___ Material provided

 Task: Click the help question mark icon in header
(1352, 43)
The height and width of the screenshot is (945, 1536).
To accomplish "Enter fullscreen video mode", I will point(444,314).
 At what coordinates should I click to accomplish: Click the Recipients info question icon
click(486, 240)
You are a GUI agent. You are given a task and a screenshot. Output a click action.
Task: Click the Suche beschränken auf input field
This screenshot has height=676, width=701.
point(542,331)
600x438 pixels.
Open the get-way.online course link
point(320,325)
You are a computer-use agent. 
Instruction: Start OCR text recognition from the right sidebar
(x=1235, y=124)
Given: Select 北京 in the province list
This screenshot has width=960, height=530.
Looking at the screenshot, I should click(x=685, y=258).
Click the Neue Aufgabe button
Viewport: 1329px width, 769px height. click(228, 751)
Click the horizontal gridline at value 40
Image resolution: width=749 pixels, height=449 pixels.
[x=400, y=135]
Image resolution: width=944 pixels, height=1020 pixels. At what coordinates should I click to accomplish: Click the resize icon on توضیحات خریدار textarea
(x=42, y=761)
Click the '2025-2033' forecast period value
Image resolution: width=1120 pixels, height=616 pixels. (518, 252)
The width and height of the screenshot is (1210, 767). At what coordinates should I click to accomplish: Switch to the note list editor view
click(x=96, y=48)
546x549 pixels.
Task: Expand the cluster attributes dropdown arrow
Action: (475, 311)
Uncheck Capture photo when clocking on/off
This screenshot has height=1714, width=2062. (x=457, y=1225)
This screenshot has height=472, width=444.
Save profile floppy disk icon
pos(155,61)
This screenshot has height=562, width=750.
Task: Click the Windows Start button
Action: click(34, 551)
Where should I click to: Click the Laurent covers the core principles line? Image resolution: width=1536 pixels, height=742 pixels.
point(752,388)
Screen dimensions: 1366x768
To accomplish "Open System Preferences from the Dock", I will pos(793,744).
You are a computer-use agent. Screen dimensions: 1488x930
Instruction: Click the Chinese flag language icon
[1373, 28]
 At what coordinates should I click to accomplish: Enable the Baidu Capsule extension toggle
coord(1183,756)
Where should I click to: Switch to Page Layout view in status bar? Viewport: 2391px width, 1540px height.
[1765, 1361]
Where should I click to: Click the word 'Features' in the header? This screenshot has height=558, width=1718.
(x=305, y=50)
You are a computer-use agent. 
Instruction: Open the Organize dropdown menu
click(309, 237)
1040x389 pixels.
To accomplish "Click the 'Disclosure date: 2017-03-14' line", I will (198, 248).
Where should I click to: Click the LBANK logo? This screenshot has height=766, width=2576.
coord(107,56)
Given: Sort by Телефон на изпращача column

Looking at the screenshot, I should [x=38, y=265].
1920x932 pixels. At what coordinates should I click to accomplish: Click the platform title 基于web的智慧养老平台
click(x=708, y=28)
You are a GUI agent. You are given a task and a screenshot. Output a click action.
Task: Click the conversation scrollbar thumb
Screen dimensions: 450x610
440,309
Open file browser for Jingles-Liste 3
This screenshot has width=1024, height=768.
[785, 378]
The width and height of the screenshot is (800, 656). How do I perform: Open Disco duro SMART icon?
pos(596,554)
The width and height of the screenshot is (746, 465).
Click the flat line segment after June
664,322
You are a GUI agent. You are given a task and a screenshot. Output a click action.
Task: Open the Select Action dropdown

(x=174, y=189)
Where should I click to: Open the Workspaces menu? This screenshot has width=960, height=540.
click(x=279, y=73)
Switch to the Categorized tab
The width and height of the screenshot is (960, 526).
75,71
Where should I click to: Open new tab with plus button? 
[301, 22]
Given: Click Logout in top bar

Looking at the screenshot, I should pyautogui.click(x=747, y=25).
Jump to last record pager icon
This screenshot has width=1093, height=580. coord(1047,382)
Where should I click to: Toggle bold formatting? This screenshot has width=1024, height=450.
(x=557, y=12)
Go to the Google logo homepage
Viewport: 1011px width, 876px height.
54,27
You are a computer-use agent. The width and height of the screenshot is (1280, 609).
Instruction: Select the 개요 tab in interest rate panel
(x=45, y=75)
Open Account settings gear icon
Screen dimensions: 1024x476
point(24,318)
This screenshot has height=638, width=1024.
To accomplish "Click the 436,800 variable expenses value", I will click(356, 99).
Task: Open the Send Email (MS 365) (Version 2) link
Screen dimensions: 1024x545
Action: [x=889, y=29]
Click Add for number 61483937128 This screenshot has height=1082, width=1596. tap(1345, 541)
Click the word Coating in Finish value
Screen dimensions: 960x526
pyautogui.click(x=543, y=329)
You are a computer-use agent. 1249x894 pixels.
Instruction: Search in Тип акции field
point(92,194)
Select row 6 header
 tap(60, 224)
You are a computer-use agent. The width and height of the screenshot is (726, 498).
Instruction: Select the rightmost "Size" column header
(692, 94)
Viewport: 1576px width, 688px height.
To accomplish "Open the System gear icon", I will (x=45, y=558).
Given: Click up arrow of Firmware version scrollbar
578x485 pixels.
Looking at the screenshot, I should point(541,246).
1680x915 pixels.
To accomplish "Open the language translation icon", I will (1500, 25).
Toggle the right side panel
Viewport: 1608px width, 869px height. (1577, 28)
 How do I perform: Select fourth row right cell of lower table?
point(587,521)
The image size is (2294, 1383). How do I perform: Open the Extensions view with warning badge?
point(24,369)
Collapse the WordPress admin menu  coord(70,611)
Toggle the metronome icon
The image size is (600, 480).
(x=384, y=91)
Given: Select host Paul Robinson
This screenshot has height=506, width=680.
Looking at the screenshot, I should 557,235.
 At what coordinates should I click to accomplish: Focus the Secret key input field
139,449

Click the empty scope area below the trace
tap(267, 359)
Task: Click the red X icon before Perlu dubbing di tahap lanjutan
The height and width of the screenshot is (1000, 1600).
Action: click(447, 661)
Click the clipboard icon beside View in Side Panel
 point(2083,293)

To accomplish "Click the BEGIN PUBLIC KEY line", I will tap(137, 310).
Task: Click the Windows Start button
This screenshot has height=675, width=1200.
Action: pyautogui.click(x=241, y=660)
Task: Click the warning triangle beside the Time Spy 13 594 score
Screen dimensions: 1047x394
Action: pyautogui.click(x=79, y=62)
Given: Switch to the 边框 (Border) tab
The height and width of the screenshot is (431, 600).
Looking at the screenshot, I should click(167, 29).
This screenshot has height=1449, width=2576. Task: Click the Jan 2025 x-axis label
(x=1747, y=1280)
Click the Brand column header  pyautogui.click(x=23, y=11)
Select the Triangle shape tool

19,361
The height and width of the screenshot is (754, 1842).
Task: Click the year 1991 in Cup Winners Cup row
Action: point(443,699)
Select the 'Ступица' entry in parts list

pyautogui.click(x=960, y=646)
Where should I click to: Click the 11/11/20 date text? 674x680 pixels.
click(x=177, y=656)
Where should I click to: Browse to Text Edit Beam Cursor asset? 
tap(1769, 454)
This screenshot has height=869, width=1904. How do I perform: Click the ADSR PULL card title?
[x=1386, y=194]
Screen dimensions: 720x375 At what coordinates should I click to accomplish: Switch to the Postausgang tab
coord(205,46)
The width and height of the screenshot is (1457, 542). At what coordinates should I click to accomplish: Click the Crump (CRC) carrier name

______

## Task statement
Change every "Where should I click to" in the rows above to "Where do I click to" and write all the rows out again, leaving everything else as it is.

## Result of the task
 Task: Click the help question mark icon in header
(1352, 43)
The height and width of the screenshot is (945, 1536).
To accomplish "Enter fullscreen video mode", I will point(444,314).
 At what coordinates should I click to accomplish: Click the Recipients info question icon
click(486, 240)
You are a GUI agent. You are given a task and a screenshot. Output a click action.
Task: Click the Suche beschränken auf input field
This screenshot has height=676, width=701.
point(542,331)
600x438 pixels.
Open the get-way.online course link
point(320,325)
You are a computer-use agent. 
Instruction: Start OCR text recognition from the right sidebar
(x=1235, y=124)
Given: Select 北京 in the province list
This screenshot has width=960, height=530.
Looking at the screenshot, I should click(x=685, y=258).
Click the Neue Aufgabe button
Viewport: 1329px width, 769px height. click(228, 751)
Click the horizontal gridline at value 40
Image resolution: width=749 pixels, height=449 pixels.
[x=400, y=135]
Image resolution: width=944 pixels, height=1020 pixels. At what coordinates should I click to accomplish: Click the resize icon on توضیحات خریدار textarea
(x=42, y=761)
Click the '2025-2033' forecast period value
Image resolution: width=1120 pixels, height=616 pixels. (518, 252)
The width and height of the screenshot is (1210, 767). At what coordinates should I click to accomplish: Switch to the note list editor view
click(x=96, y=48)
546x549 pixels.
Task: Expand the cluster attributes dropdown arrow
Action: (475, 311)
Uncheck Capture photo when clocking on/off
This screenshot has height=1714, width=2062. (x=457, y=1225)
This screenshot has height=472, width=444.
Save profile floppy disk icon
pos(155,61)
This screenshot has height=562, width=750.
Task: Click the Windows Start button
Action: click(34, 551)
Where do I click to: Click the Laurent covers the core principles line? Image resolution: width=1536 pixels, height=742 pixels.
point(752,388)
Screen dimensions: 1366x768
To accomplish "Open System Preferences from the Dock", I will pos(793,744).
You are a computer-use agent. Screen dimensions: 1488x930
Instruction: Click the Chinese flag language icon
[1373, 28]
 At what coordinates should I click to accomplish: Enable the Baidu Capsule extension toggle
coord(1183,756)
Where do I click to: Switch to Page Layout view in status bar? Viewport: 2391px width, 1540px height.
[1765, 1361]
Where do I click to: Click the word 'Features' in the header? This screenshot has height=558, width=1718.
(x=305, y=50)
You are a computer-use agent. 
Instruction: Open the Organize dropdown menu
click(309, 237)
1040x389 pixels.
To accomplish "Click the 'Disclosure date: 2017-03-14' line", I will (198, 248).
Where do I click to: Click the LBANK logo? This screenshot has height=766, width=2576.
coord(107,56)
Given: Sort by Телефон на изпращача column

Looking at the screenshot, I should [x=38, y=265].
1920x932 pixels. At what coordinates should I click to accomplish: Click the platform title 基于web的智慧养老平台
click(x=708, y=28)
You are a GUI agent. You are given a task and a screenshot. Output a click action.
Task: Click the conversation scrollbar thumb
Screen dimensions: 450x610
440,309
Open file browser for Jingles-Liste 3
This screenshot has width=1024, height=768.
[785, 378]
The width and height of the screenshot is (800, 656). How do I perform: Open Disco duro SMART icon?
pos(596,554)
The width and height of the screenshot is (746, 465).
Click the flat line segment after June
664,322
You are a GUI agent. You are given a task and a screenshot. Output a click action.
Task: Open the Select Action dropdown

(x=174, y=189)
Where do I click to: Open the Workspaces menu? This screenshot has width=960, height=540.
click(x=279, y=73)
Switch to the Categorized tab
The width and height of the screenshot is (960, 526).
75,71
Where do I click to: Open new tab with plus button? 
[301, 22]
Given: Click Logout in top bar

Looking at the screenshot, I should pyautogui.click(x=747, y=25).
Jump to last record pager icon
This screenshot has width=1093, height=580. coord(1047,382)
Where do I click to: Toggle bold formatting? This screenshot has width=1024, height=450.
(x=557, y=12)
Go to the Google logo homepage
Viewport: 1011px width, 876px height.
54,27
You are a computer-use agent. The width and height of the screenshot is (1280, 609).
Instruction: Select the 개요 tab in interest rate panel
(x=45, y=75)
Open Account settings gear icon
Screen dimensions: 1024x476
point(24,318)
This screenshot has height=638, width=1024.
To accomplish "Click the 436,800 variable expenses value", I will click(356, 99).
Task: Open the Send Email (MS 365) (Version 2) link
Screen dimensions: 1024x545
Action: [x=889, y=29]
Click Add for number 61483937128 This screenshot has height=1082, width=1596. tap(1345, 541)
Click the word Coating in Finish value
Screen dimensions: 960x526
pyautogui.click(x=543, y=329)
You are a computer-use agent. 1249x894 pixels.
Instruction: Search in Тип акции field
point(92,194)
Select row 6 header
 tap(60, 224)
You are a computer-use agent. The width and height of the screenshot is (726, 498).
Instruction: Select the rightmost "Size" column header
(692, 94)
Viewport: 1576px width, 688px height.
To accomplish "Open the System gear icon", I will (x=45, y=558).
Given: Click up arrow of Firmware version scrollbar
578x485 pixels.
Looking at the screenshot, I should point(541,246).
1680x915 pixels.
To accomplish "Open the language translation icon", I will (1500, 25).
Toggle the right side panel
Viewport: 1608px width, 869px height. (1577, 28)
 How do I perform: Select fourth row right cell of lower table?
point(587,521)
The image size is (2294, 1383). How do I perform: Open the Extensions view with warning badge?
point(24,369)
Collapse the WordPress admin menu  coord(70,611)
Toggle the metronome icon
The image size is (600, 480).
(x=384, y=91)
Given: Select host Paul Robinson
This screenshot has height=506, width=680.
Looking at the screenshot, I should 557,235.
 At what coordinates should I click to accomplish: Focus the Secret key input field
139,449

Click the empty scope area below the trace
tap(267, 359)
Task: Click the red X icon before Perlu dubbing di tahap lanjutan
The height and width of the screenshot is (1000, 1600).
Action: click(447, 661)
Click the clipboard icon beside View in Side Panel
 point(2083,293)

To accomplish "Click the BEGIN PUBLIC KEY line", I will tap(137, 310).
Task: Click the Windows Start button
This screenshot has height=675, width=1200.
Action: pyautogui.click(x=241, y=660)
Task: Click the warning triangle beside the Time Spy 13 594 score
Screen dimensions: 1047x394
Action: pyautogui.click(x=79, y=62)
Given: Switch to the 边框 (Border) tab
The height and width of the screenshot is (431, 600).
Looking at the screenshot, I should click(167, 29).
This screenshot has height=1449, width=2576. Task: Click the Jan 2025 x-axis label
(x=1747, y=1280)
Click the Brand column header  pyautogui.click(x=23, y=11)
Select the Triangle shape tool

19,361
The height and width of the screenshot is (754, 1842).
Task: Click the year 1991 in Cup Winners Cup row
Action: point(443,699)
Select the 'Ступица' entry in parts list

pyautogui.click(x=960, y=646)
Where do I click to: Click the 11/11/20 date text? 674x680 pixels.
click(x=177, y=656)
Where do I click to: Browse to Text Edit Beam Cursor asset? 
tap(1769, 454)
This screenshot has height=869, width=1904. How do I perform: Click the ADSR PULL card title?
[x=1386, y=194]
Screen dimensions: 720x375 At what coordinates should I click to accomplish: Switch to the Postausgang tab
coord(205,46)
The width and height of the screenshot is (1457, 542). At what coordinates should I click to accomplish: Click the Crump (CRC) carrier name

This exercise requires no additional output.